Question

True or false: for any function, x=f^-1(y), then y=f(x)

Answer 1

YES

We can work out the inverse using Algebra. Put "y" for "f(x)" and solve for x:

The function: f(x)=2x+3
Put "y" for "f(x)": y=2x+3
Subtract 3 from both sides:
y-3=2x
Divide both sides by 2:
(y-3)/2=x
Swap sides: x=(y-3)/2
Solution (put "f-1(y)" for "x") : f-1(y)=(y-3)/2

Answer 2

The given statement is false.

Explanation:

Given : For any function,
`x=f^(-1)(y)` then
`y=f(x)`

To find : The above statement is true or false?

Solution :

In the above statement the condition
`x=f^(-1)(y)` then
`y=f(x)` is valid for some function not for all.

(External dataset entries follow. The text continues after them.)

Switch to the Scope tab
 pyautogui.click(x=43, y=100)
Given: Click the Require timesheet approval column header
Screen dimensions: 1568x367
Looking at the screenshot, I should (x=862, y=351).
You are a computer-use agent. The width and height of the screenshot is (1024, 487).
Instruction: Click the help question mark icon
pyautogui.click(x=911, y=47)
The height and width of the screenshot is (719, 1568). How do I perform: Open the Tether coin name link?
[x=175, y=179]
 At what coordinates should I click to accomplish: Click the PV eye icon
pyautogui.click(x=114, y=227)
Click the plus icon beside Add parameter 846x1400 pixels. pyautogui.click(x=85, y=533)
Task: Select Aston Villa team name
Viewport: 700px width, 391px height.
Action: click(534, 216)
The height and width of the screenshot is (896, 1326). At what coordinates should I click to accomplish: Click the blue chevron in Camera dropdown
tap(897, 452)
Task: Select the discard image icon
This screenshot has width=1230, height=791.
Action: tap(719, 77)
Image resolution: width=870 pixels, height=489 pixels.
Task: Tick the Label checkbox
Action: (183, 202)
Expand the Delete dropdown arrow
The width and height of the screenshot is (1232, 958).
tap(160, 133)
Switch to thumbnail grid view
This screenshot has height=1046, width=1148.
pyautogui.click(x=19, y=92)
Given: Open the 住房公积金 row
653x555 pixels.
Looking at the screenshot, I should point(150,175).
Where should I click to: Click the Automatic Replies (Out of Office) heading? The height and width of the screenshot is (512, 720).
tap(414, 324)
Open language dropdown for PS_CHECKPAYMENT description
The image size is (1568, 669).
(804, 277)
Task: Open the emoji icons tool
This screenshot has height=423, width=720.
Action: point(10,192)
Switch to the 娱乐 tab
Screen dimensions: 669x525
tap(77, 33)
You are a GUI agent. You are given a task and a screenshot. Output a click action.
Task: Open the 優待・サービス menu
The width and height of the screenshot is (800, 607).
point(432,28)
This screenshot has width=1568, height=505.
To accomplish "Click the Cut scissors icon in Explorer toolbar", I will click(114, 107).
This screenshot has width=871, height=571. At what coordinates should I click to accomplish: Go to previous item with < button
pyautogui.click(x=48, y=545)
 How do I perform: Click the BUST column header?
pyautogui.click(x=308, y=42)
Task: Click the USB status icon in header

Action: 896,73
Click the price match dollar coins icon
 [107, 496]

Which means the statement is not true.

Taking a contrary example,

A trigonometric function

The function
`y=\sin x` is one-one and onto in the domain
`[-(\pi)/(2),(\pi)/(2)]`

Thus, its inverse exists in
`[-(\pi)/(2),(\pi)/(2)]`

i.e.,
`\text{In }[-(\pi)/(2),(\pi)/(2)],\ y=\sin x \Rightarrow\ x=\sin^(-1)(y).`

It depends on the domain for the given statement to be true.

Therefore, The given statement is false.